-- Data to examine follows --
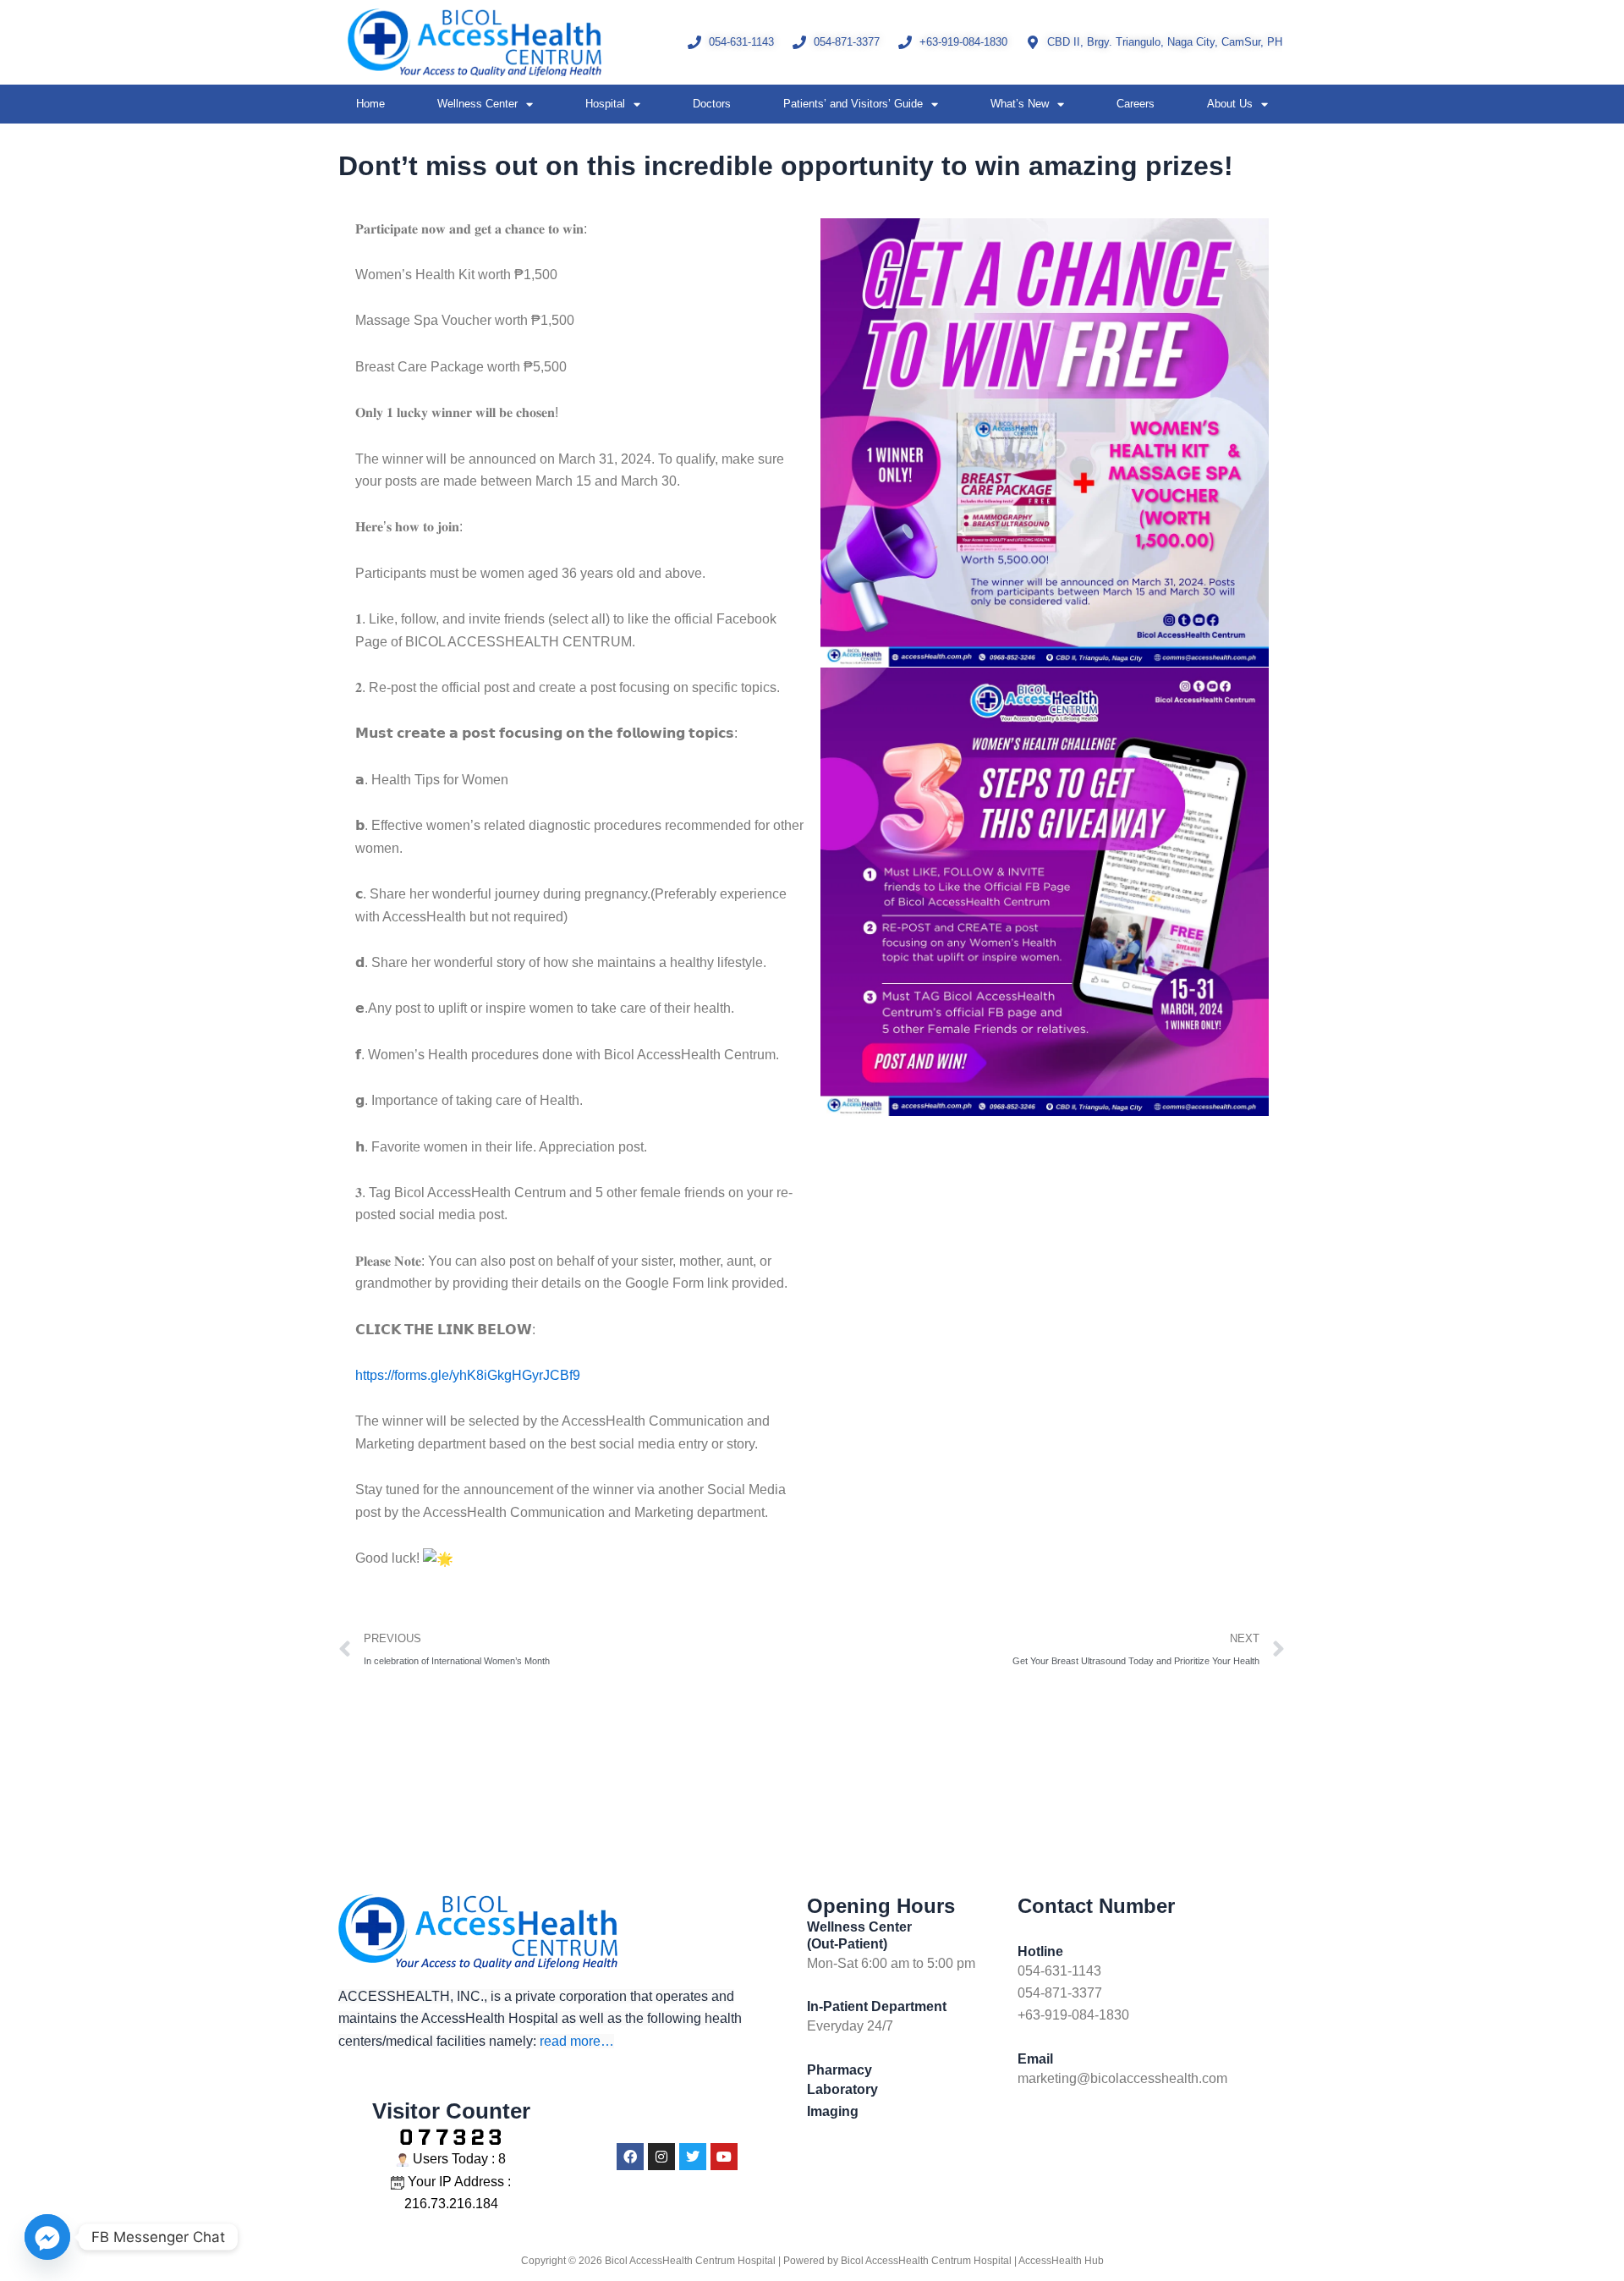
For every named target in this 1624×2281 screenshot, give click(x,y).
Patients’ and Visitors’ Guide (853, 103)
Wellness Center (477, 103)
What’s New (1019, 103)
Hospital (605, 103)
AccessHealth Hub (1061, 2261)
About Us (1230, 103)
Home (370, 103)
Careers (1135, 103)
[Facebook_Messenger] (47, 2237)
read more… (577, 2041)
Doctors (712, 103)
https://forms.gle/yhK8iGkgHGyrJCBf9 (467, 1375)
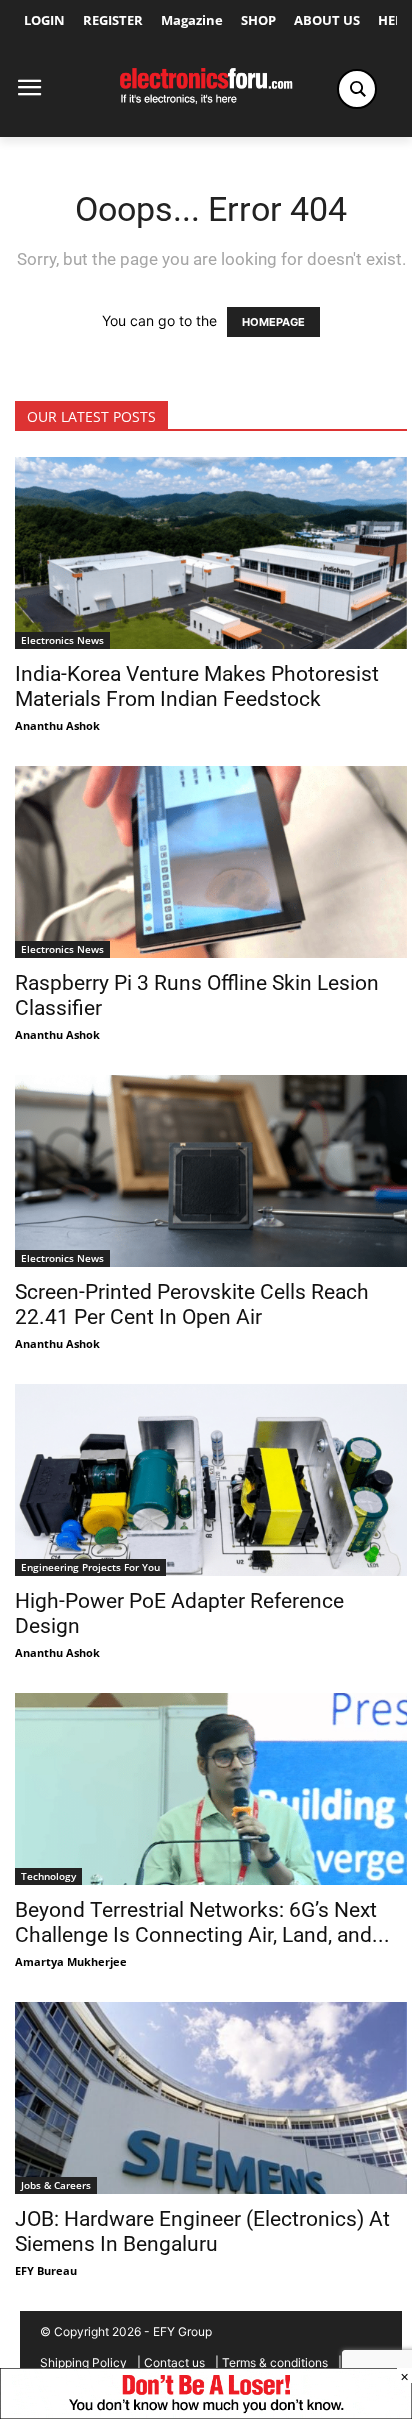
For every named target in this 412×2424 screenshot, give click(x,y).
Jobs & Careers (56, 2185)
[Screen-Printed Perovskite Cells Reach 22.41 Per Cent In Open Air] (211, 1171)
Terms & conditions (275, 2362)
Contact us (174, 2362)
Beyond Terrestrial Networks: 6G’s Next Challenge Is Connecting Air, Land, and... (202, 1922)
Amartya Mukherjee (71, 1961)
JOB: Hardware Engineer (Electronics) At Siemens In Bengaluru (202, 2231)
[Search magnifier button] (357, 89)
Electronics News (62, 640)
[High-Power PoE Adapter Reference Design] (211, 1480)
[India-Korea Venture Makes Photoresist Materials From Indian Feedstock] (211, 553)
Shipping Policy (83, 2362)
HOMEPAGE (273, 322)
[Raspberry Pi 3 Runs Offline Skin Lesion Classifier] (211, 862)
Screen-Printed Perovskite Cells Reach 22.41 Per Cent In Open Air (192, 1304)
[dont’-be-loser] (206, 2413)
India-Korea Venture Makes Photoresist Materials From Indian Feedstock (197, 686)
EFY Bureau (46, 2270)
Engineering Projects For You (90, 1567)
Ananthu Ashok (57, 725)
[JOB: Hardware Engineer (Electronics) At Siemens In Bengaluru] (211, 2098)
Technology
-- Data to examine concluded --
* **What is required**: Copy out each line in the listing that has the word "Electronics".

* **Answer to this exercise**:
JOB: Hardware Engineer (Electronics) At Siemens In Bengaluru (202, 2231)
Electronics News (62, 640)
[JOB: Hardware Engineer (Electronics) At Siemens In Bengaluru] (211, 2098)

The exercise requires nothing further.